ABSTRACT
Handwriting recognition has been a problem that computers are not efficient at. This is obviously due to the varying writing styles that exist. Today, efficient handwriting recognition is limited to ones, using hardware like light pens wherein the strokes are directly detected and the character is recognized. But if you want to convert a handwritten document to digital text, we have to extract the characters and then recognize the extracted character. But the problem with this approach is that there are not many algorithms that could efficiently extract characters from a sentence. Therefore character recognition using software is still not as efficient as it could be.
In this paper, we suggest the design of a software which could do this job of translating handwritten text to digital text. We propose a new approach using which the problem of recognizing handwritten text can be solved. We also provide the implementation details of this software. For the implementation of our idea, we propose a new Neural Network Architecture, which is a modified version of the conventional Back Propagation Network.

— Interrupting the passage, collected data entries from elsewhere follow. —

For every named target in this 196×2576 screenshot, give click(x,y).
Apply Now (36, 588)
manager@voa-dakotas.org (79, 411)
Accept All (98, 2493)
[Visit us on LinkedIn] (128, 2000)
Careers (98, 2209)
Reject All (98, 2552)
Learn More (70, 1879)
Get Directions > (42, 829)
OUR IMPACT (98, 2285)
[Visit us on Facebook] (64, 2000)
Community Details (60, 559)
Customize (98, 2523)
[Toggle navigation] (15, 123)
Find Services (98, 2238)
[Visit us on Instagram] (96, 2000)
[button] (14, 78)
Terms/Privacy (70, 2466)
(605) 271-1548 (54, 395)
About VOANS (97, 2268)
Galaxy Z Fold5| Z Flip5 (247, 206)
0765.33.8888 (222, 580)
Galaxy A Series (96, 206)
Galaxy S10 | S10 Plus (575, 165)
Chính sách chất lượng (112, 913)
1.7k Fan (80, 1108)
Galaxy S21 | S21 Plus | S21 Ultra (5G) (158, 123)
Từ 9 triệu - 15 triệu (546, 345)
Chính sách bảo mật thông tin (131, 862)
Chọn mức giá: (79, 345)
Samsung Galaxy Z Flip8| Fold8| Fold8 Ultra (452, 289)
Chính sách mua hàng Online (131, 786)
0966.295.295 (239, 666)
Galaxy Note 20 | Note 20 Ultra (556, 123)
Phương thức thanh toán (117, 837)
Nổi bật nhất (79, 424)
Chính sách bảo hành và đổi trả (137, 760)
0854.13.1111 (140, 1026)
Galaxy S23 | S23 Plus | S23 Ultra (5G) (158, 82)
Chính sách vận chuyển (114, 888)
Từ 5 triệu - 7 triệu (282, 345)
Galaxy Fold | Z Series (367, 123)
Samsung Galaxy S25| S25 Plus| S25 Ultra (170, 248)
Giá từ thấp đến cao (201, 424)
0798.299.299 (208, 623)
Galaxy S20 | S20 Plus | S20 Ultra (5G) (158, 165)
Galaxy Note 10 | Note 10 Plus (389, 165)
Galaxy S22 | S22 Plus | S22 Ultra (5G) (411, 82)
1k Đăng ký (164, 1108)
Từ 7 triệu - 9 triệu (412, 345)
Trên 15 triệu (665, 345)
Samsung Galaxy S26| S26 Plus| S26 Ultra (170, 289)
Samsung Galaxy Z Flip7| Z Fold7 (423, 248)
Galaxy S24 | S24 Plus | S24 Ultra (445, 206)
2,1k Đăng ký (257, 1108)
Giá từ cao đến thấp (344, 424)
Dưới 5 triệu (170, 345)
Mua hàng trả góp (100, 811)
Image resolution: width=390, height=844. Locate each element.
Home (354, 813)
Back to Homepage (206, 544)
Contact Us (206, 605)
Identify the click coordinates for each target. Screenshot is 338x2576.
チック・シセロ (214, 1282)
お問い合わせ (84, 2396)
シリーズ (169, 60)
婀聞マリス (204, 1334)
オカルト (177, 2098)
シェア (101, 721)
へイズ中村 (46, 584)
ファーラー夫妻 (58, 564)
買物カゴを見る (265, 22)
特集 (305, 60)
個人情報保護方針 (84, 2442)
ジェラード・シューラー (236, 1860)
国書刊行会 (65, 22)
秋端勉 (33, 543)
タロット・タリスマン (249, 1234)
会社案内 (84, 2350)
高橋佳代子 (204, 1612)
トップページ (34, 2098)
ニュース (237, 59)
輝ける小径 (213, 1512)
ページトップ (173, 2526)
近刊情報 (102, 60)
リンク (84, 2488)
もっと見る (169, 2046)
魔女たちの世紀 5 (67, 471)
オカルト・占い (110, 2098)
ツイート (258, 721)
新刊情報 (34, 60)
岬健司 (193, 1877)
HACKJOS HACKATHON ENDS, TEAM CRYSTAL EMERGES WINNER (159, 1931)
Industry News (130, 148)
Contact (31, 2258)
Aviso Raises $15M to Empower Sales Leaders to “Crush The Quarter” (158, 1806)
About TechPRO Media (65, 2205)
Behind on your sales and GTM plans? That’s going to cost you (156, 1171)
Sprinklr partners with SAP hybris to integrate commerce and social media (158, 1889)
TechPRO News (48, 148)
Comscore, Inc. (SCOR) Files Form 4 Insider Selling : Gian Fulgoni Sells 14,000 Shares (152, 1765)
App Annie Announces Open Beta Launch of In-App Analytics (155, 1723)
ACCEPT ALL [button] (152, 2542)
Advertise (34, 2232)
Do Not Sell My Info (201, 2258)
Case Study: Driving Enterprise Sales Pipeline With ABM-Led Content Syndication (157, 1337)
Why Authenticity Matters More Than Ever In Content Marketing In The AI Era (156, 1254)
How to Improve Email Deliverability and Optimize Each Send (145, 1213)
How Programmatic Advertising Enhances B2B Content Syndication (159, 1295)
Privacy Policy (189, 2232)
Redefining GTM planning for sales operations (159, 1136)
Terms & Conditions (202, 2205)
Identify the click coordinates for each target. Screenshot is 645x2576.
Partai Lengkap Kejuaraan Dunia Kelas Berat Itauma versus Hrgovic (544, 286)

The technique adopted by the Lexical analysers used in Compilers guided and stimulated us to design this paper. Details regarding the automatic preprocessing that would be essential and the shortcomings are also included in the paper.
THE SCENARIO
The scenario in any developing country is almost the same today. The western countries with their superior infrastructure, are making the most out of the technology while in countries like ours, technology has been limited to the metropolitans where the infrastructure has been developed. But if we are to equal the developed countries in exploiting these technologies, we need to expand our infrastructure into the rest of our country including villages.
But to this we should first implement a completely computerized way of doing everything. Everything from rations, electricity, grocery, to taxes should be kept track of by computers.This would drastically reduce the speed of processing documents and manpower needed. This has to happen at some point of time, if not immediately, if we are to compete with the developed countries in any means.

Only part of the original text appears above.